Setlists con veintiocho temas (viernes) y veintinueve (domingo), tres horas iniciadas minutos antes de las nueve de la noche que, una vez descorchadas, borraron de un tirón todo el circo mediático previo a los conciertos: la presencia de los Obana y los Spielberg (y Tom Hanks y Rita Wilson dándolo todo en la segunda cita), los hoteles de lujo y las cenas exclusivas, las visitas VIP a lugares emblemáticos de la ciudad… Carne de famoseo encarnado en un cortejo de, ejem, “izquierda exquisita” que hubiese hecho salivar al mismísimo Tom Wolfe.
“Born To Run” (1975) y “Born In The U.S.A.” (1984) se erigieron como sólidas columnas en este tramo de la gira: fueron los discos más recurrentes, seguidos a corta distancia por “Letter To You” (2020) y “Darkness On The Edge Of Town” (1978).
Con una E Street Band en formato extralargo –al núcleo central se sumaron un percusionista, cuatro coristas y un cuarteto de metales–, Sprinsgteen volvió a demostrar que el engranaje no falla nunca (no lo ha hecho desde aquel mítico bautizo en el Palau d’Esports de abril de 1981).

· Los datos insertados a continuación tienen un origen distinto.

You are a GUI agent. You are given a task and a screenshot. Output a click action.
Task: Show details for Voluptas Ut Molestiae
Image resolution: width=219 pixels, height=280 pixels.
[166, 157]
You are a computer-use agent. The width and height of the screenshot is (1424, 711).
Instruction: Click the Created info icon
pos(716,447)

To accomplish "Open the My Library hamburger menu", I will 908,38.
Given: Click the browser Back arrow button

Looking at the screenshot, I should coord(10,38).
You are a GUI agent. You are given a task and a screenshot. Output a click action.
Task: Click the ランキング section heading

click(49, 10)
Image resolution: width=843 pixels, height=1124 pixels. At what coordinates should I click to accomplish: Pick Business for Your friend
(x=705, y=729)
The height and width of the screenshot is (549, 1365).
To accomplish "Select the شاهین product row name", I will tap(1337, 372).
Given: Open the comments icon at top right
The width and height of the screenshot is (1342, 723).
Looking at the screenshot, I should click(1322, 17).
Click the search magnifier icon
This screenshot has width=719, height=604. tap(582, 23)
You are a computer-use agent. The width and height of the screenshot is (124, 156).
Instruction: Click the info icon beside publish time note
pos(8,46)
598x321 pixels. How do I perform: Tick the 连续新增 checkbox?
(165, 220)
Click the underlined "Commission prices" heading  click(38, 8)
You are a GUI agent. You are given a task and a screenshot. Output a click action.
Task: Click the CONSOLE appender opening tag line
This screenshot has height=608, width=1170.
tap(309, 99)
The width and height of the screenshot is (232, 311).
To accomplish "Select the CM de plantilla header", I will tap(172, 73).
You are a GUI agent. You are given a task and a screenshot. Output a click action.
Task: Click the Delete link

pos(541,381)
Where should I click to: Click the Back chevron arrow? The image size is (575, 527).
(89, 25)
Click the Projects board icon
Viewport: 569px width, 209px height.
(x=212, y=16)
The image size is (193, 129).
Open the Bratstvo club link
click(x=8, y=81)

Lo que se activó sobre el escenario fue un apoteósico aquelarre de rock (y soul) comandado por un Bruce que, con 73 años, ya no correteó por la tarima como en tiempos pasados, pero que mantuvo intacto el mojo (a pesar de que la voz se resintió en algunos pasajes) para comunicar y transmitir la esencia de unas canciones que hace décadas que son patrimonio de la cultura popular.
Como uno de los grandes contadores de historias del songbook norteamericano que es, el mensaje de sus partituras no caduca. Y no lo hace porque sus historias están amasadas con la materia de los sueños del hombre corriente: las alegrías y las derrotas, las esperanzas y los desengaños, el romanticismo y la realidad, la fiesta y el duelo, el amor, la familia y la amistad.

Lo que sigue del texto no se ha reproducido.